Hong Sangsoo
Capricci Films, actuellement en salle
Dans sa filmographie fournie, plus d’une vingtaine depuis 1996, le réalisateur coréen Hong Sangsoo observe l’intime et se nourrit du quotidien pour créer ses personnages. Sans être une œuvre autobiographique, des fragments de sa personnalité se disséminent dans les trois protagonistes masculins de Walk Up. Insatiable, Hong Sangsoo réalise plusieurs films par an et revendique, pour cela, un éloignement volontaire du « système ».Propriétaire de sa société de production, il s’entoure chichement pour tourner : trois personnes, parfois quatre avec un perchman. « Le coût du film est très bas, alors je peux en tourner beaucoup », justifie le réalisateur. Cette indépendance lui permet surtout une liberté totale dans sa narration, défaite de toutes injonctions. Il compose d’ailleurs lui-même la musique. Cette aversion du système transparaît également dans ses scénarios. « L’argent est le seul critère de jugement dans ce monde », affirme le personnage principal de Walk Up.

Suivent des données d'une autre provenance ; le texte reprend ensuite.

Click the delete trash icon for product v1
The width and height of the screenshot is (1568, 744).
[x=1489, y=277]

Ce film lent et à huis clos se déroule dans un immeuble du quartier Gangnam, à Séoul, l’un des plus riches de la ville. Un réalisateur de renom, Buyngsoo, rend visite à une vieille amie et propriétaire de l’immeuble, accompagné de sa fille, qui souhaite apprendre la décoration d’intérieur aux côtés de cette femme, pointure dans le domaine. Le film alterne entre lassitude et humour. Les duos et trios s’attablent, trinquent, se révèlent par l’ivresse. Hong Sangsoo laisse place aux silences gênants, aux conversations banales et agacements, à l’instar de ce digicode que l’on peine à ouvrir, où l’on finit par s’amuser de sa maladresse. Rapidement, le quotidien de Buyngsoo s’entremêle à celui de l’immeuble, dévoilant ainsi ses occupants et ce restaurant qui bat de l’aile. Finement orchestrées, les scènes se succèdent et se ressemblent à quelques gammes près.

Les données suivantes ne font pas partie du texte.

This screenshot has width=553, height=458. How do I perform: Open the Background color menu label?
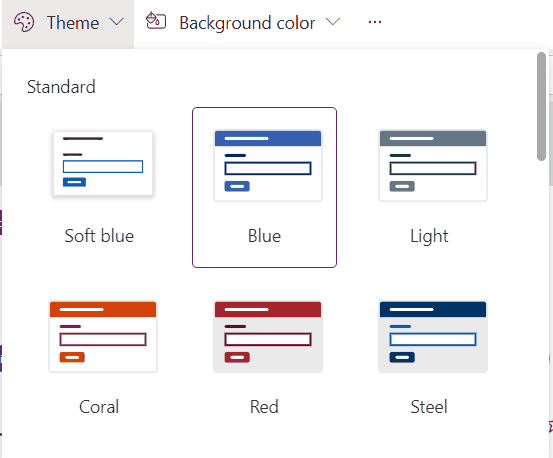pos(247,23)
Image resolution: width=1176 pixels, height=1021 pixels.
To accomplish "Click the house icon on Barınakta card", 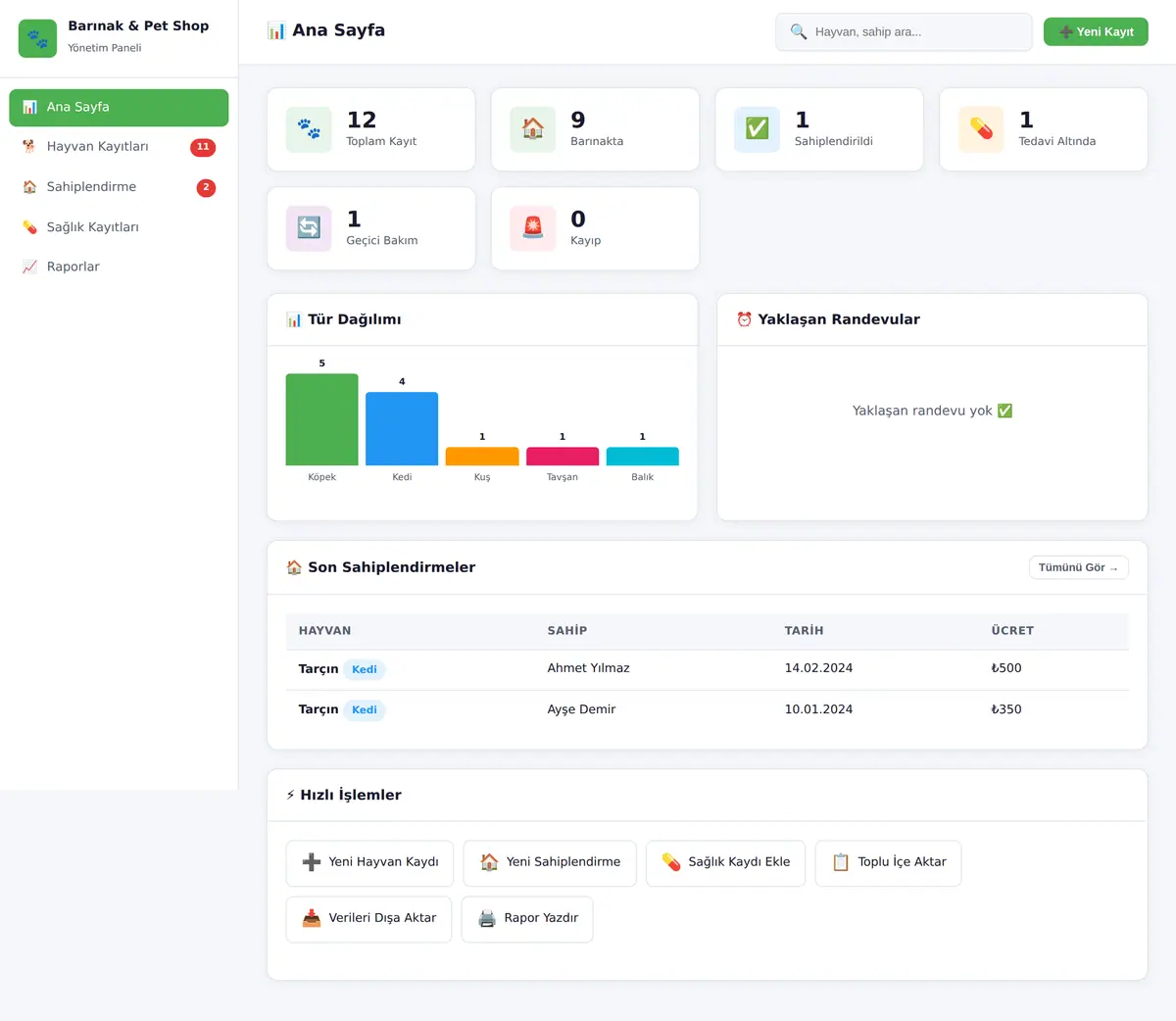I will 533,129.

Hong Sangsoo est un habitué des films en noir et blanc, une esthétique particulière qu’il utilise depuis son troisième film. « J’essaie de faire attention car il donne une image arty, liée à tout un imaginaire autour des films en noir et blanc, que je n’aime pas beaucoup. Souvent, quand je fais un film d’hiver, je sens que je veux l’utiliser, mais je ne veux pas vraiment analyser pourquoi. » Dans Walk Up, on y perçoit plutôt un sentiment de nostalgie devant les interrogations philosophiques de ses personnages d’âge mûr. Un film aux airs de conte moderne qui introspecte la solitude humaine.